§ Supplied material:
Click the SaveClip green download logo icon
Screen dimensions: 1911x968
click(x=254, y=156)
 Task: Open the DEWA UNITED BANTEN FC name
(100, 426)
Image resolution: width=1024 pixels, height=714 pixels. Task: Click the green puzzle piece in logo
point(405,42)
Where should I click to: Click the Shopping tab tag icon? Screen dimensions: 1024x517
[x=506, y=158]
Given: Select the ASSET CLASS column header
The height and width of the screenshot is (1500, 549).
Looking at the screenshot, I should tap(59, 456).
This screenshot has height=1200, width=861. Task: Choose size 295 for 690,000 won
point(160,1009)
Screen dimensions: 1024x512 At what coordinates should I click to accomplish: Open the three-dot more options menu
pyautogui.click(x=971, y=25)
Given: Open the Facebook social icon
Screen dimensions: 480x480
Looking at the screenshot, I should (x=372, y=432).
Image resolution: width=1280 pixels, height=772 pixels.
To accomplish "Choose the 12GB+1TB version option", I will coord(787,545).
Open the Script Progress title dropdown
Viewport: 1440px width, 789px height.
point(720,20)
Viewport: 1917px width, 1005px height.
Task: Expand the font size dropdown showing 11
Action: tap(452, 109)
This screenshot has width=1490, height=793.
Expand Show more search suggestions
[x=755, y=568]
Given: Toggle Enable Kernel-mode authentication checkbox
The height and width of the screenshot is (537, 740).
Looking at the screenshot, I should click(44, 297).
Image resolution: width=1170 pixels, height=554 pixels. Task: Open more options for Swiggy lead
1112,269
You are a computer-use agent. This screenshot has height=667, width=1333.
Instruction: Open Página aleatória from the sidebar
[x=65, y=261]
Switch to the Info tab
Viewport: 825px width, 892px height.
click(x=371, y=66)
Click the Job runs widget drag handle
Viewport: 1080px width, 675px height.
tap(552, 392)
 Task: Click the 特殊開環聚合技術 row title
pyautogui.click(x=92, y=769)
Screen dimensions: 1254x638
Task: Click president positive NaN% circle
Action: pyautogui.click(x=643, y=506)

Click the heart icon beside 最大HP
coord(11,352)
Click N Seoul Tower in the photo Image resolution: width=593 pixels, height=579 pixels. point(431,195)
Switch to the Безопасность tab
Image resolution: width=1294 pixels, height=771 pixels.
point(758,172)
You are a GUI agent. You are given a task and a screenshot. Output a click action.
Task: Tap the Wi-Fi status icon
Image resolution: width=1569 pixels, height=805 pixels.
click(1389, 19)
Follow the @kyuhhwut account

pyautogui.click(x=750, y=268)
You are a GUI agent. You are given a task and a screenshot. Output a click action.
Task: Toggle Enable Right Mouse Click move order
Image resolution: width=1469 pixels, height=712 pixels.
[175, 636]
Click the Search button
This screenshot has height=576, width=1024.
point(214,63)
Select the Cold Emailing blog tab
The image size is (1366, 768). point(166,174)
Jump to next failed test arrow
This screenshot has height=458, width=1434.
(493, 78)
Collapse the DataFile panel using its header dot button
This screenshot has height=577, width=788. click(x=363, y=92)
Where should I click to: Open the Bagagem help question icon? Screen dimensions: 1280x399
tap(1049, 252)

§ Problem requirements: Copy out, exactly and alone, the lines of the entries above between the ones holding "Image resolution: width=1024" and "Given: Select the ASSET CLASS column header", inclusive.

§ Result:
Image resolution: width=1024 pixels, height=714 pixels. Task: Click the green puzzle piece in logo
point(405,42)
Where should I click to: Click the Shopping tab tag icon? Screen dimensions: 1024x517
[x=506, y=158]
Given: Select the ASSET CLASS column header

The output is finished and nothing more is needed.